■ Action item ■
From the data below, return only the lines from the one with "Given: Click the" through the one with "Task: Click the", exact and inclusive, with pictures left out.
###
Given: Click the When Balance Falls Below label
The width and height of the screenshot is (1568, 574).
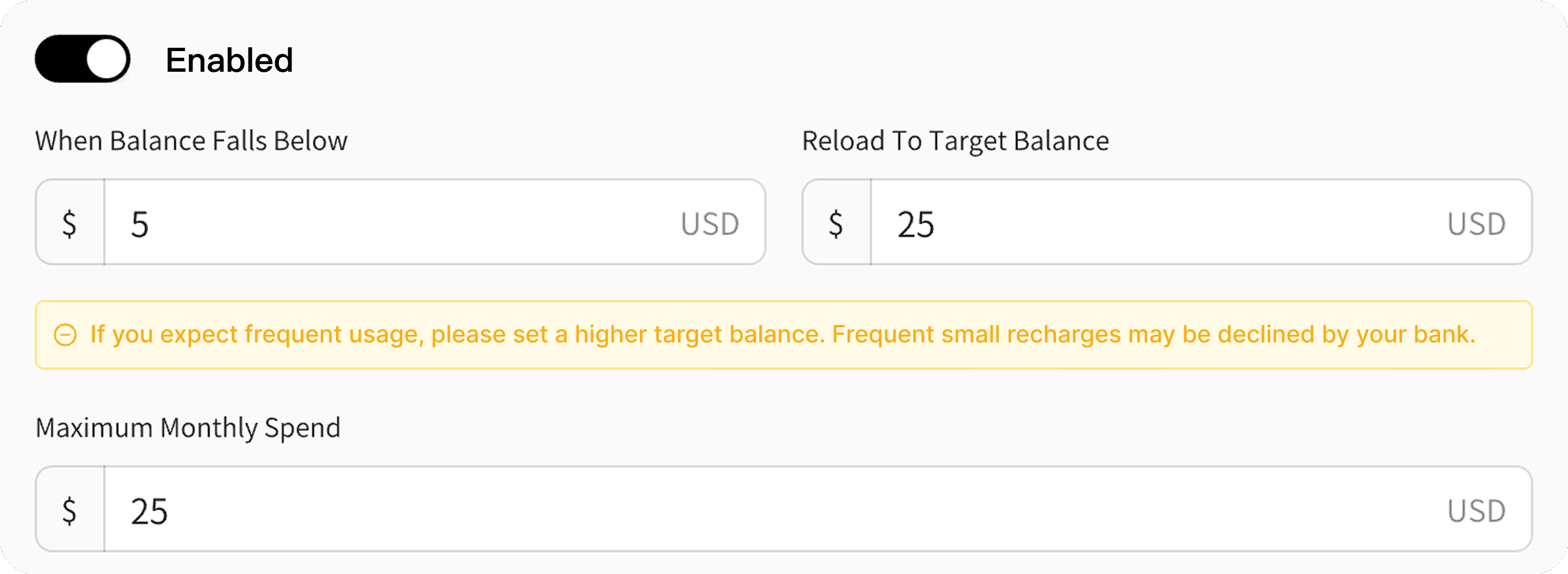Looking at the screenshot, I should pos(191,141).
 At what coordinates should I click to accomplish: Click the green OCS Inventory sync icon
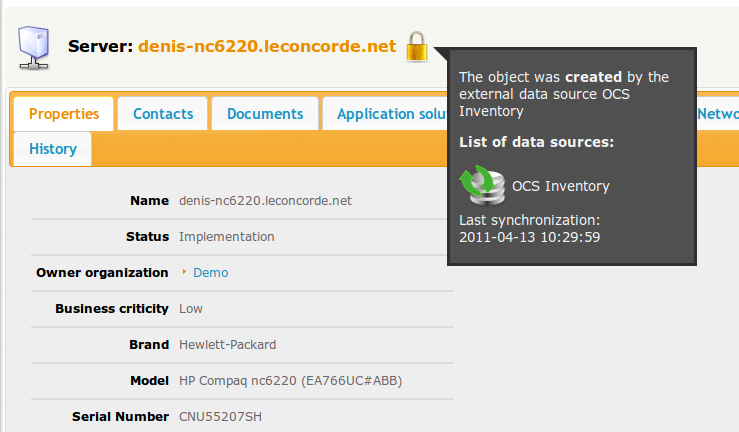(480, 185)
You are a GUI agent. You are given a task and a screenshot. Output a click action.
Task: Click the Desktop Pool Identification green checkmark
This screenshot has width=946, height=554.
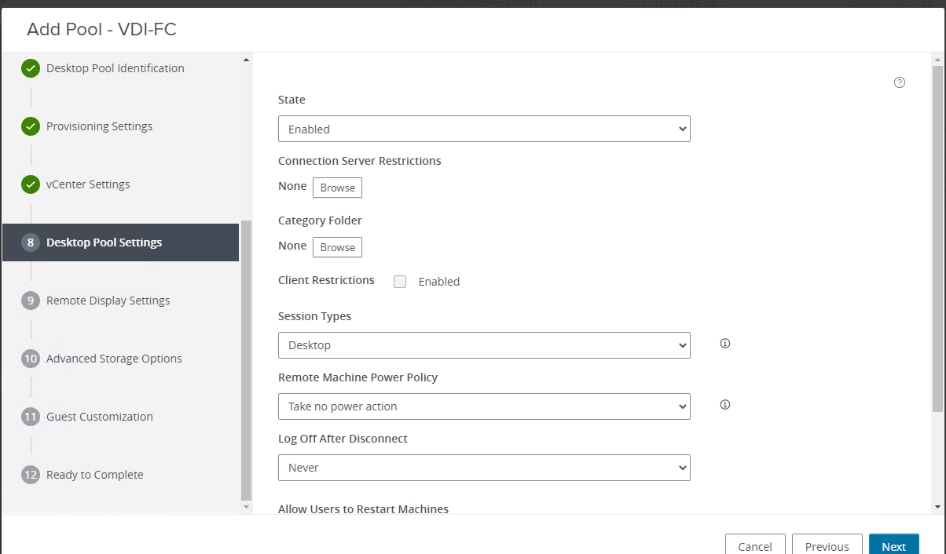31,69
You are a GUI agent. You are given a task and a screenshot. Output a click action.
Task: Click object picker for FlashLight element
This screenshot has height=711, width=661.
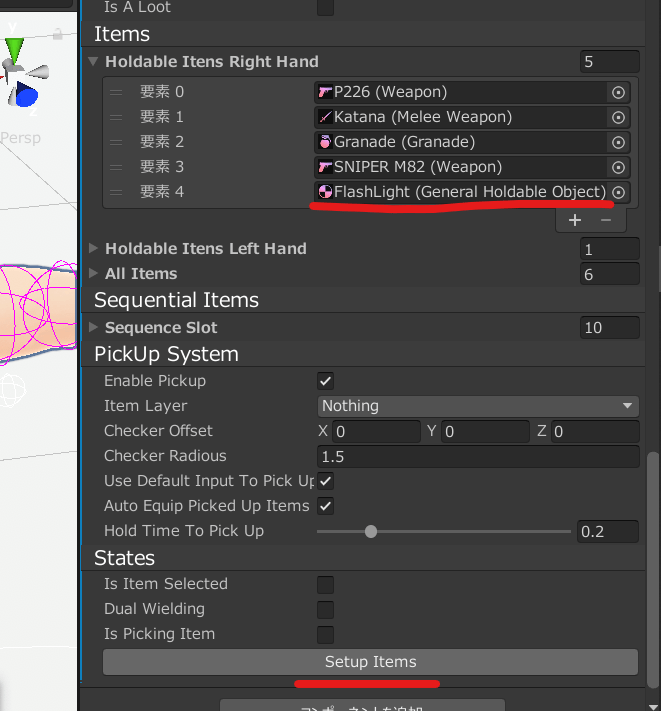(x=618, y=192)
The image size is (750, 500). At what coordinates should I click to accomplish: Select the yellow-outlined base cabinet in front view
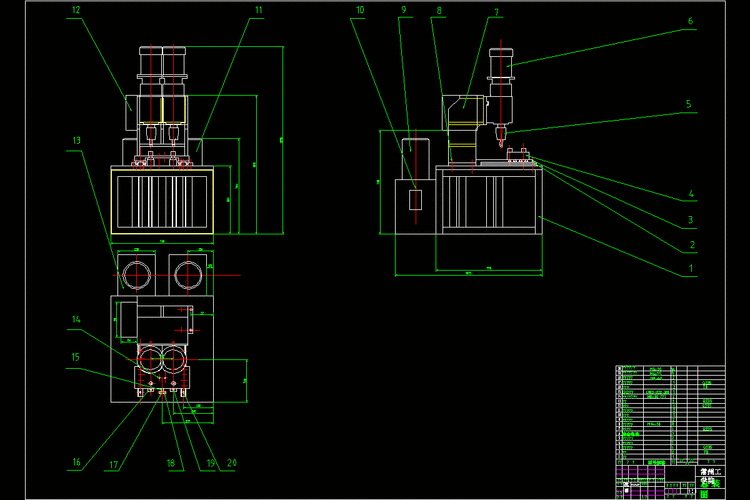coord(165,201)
###
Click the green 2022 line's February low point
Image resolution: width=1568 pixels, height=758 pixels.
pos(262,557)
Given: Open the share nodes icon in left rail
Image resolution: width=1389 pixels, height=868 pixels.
###
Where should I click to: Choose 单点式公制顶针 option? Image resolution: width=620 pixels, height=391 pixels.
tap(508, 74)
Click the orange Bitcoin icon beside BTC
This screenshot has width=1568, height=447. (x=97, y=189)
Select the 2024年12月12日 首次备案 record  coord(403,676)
###
■ Completed task ■
Given: Click the When Balance Falls Below label
The width and height of the screenshot is (1568, 574).
Looking at the screenshot, I should pos(191,141).
 At what coordinates should I click to accomplish: Click the green OCS Inventory sync icon
(480, 185)
You are a GUI agent. You are given a task and a screenshot. Output a click action.
Task: Click the Desktop Pool Identification green checkmark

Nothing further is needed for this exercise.